At any rate, your story makes me sad that I didn't follow through on the adoption, but concerned that I might not have had the ability to manage the many challenges I was likely to face as you so eloquently describe.
Congratulations on making it through to the other side. I wish only the best for you and your daughter in the years to come.
the journey is full of its own rewards for all involved, and I imagine, at a much faster rate.
Plus don't forget--
when your kid does something bad you are absolved of guilt, you have others to blame it on
& when you parent badly you can always tell yourself that at least she has it better now than she did before.
See? There are perks too.....
She is in college now, studing Chinese, and thriving, with all of the normal doubts and thrills that all kids starting college experience. It all comes down to love love love, and more love. Lots of hugging, and setting limits early on.
My story is a successful one, and I bet yours will be as well.
Much love to you .
As difficult a transition as it is for the parents, it is just as difficult for the new siblings and, yes, many bumps in the road. After everyone left home and I was the last one in the nest, we went through a couple of years of temporary foster placements- this time I became the older rather than the younger sibling.
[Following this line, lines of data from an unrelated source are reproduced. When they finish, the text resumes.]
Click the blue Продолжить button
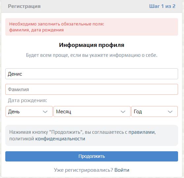184x178 pixels. 92,157
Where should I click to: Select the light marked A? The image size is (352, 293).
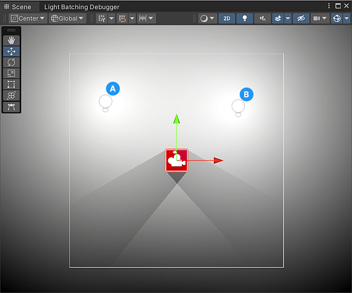pos(105,102)
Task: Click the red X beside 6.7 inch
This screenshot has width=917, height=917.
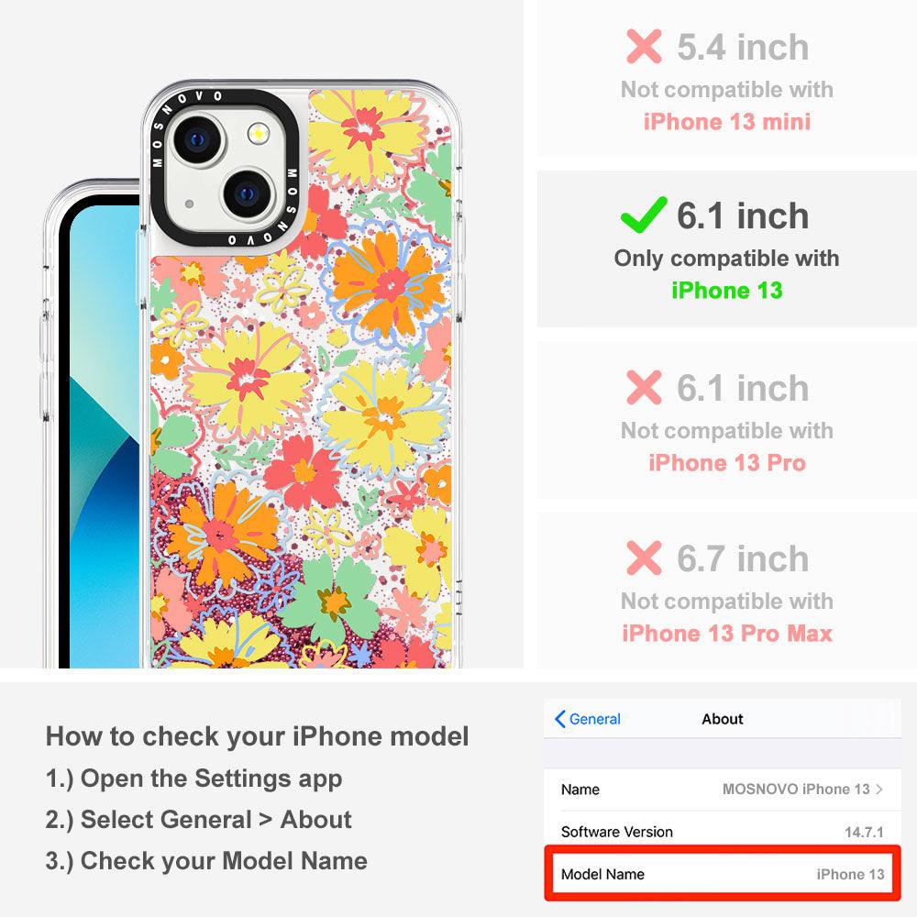Action: (644, 558)
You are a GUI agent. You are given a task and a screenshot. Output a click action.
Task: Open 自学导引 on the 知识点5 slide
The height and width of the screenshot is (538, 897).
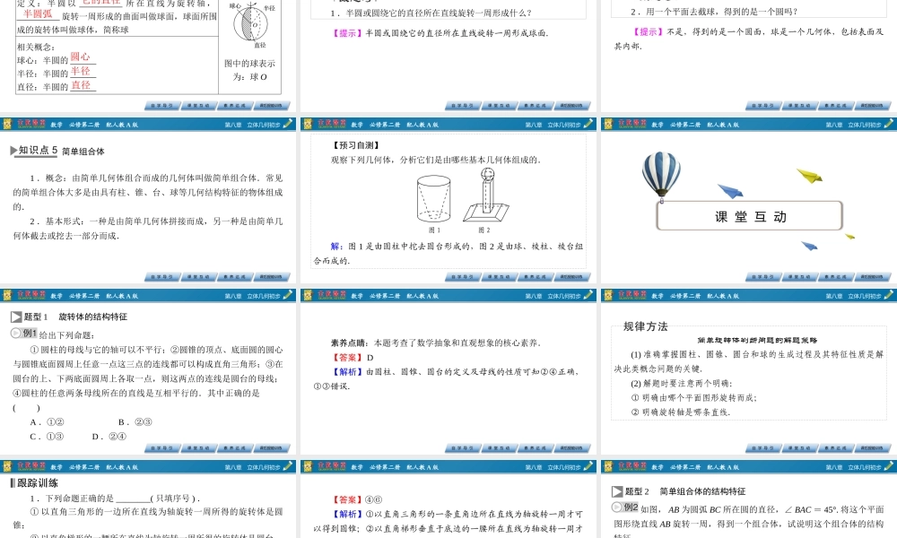[x=161, y=277]
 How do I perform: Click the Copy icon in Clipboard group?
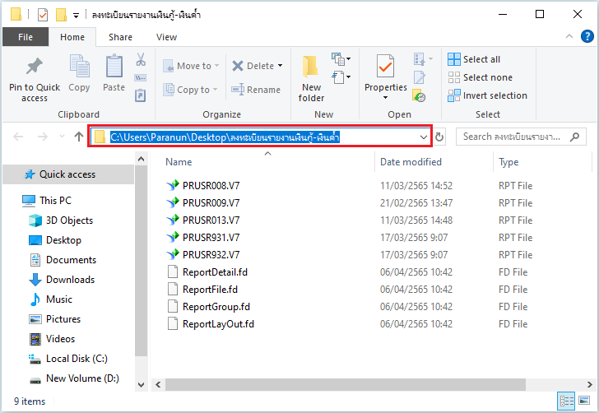(79, 67)
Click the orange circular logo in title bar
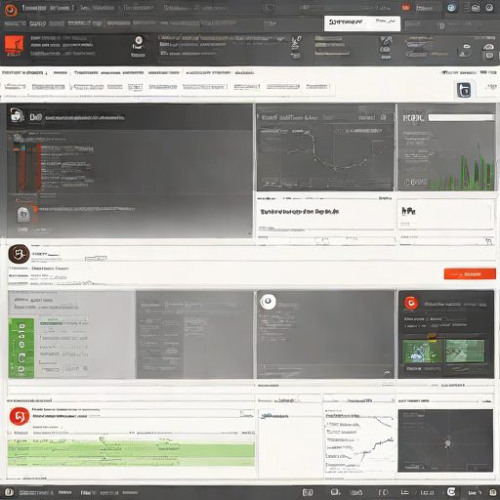The width and height of the screenshot is (500, 500). (11, 10)
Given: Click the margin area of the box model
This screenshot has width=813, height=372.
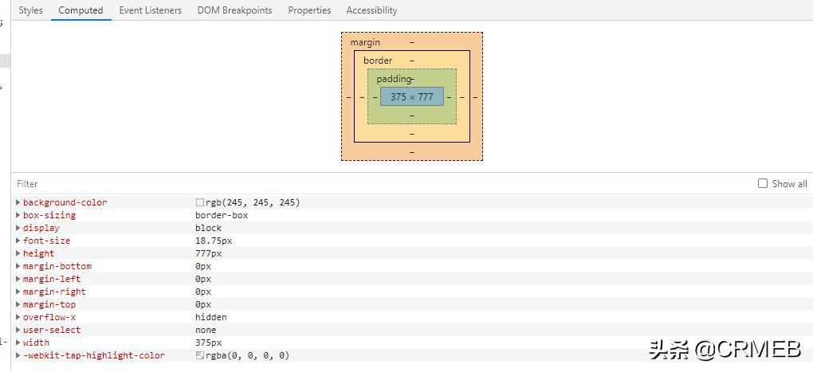Looking at the screenshot, I should click(x=365, y=42).
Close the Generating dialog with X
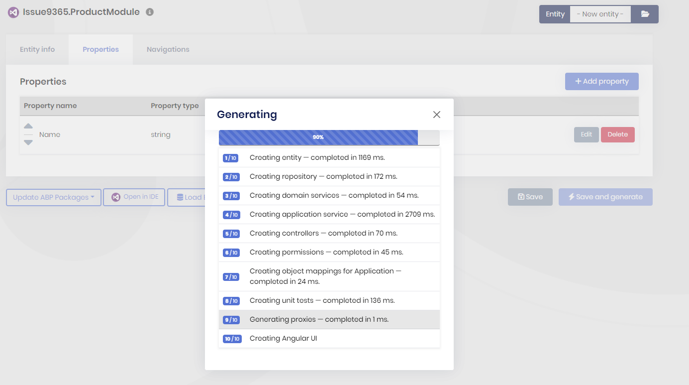689x385 pixels. click(437, 115)
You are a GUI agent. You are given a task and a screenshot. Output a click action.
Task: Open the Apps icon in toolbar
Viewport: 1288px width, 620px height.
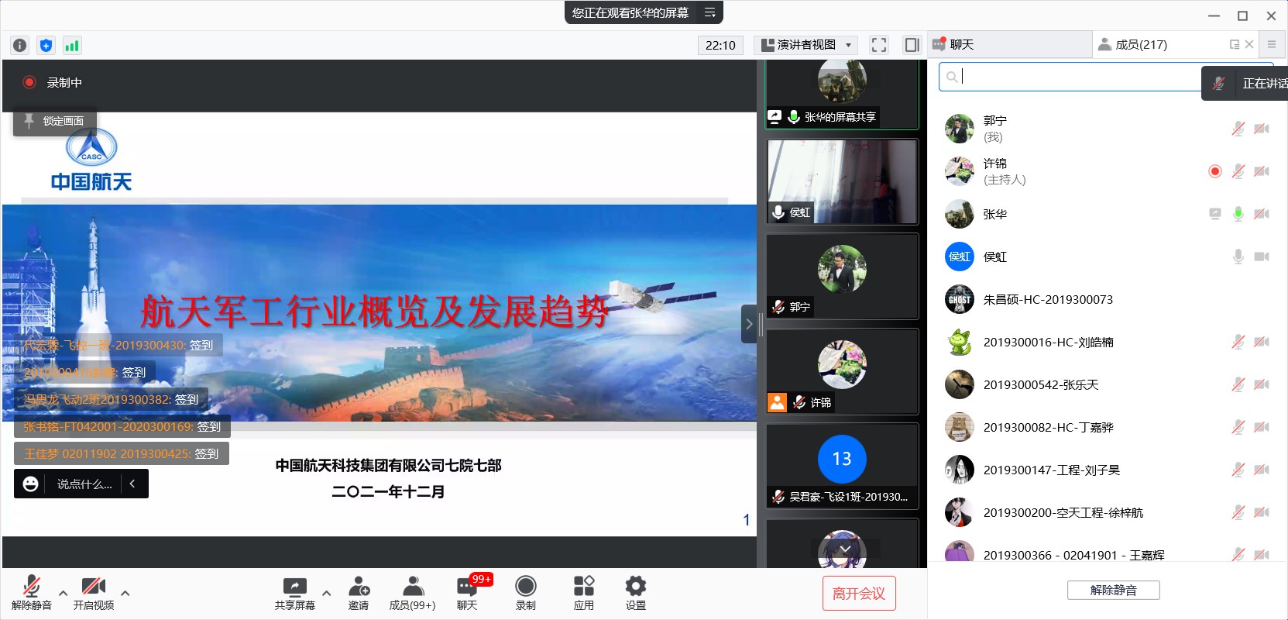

It's worth doing as long as you are realistic in your expectations and understand what you are taking on. These days, most singles and couples already lead very hectic lives so taking on an older, needy child is not easy (my sister adopted 3 girls, aged 6, 5, and 3 at the time from Russia and the road has been mainly potholes and I had custody of the middle child for a year). Kudos to all who open their families and hearts in this manner.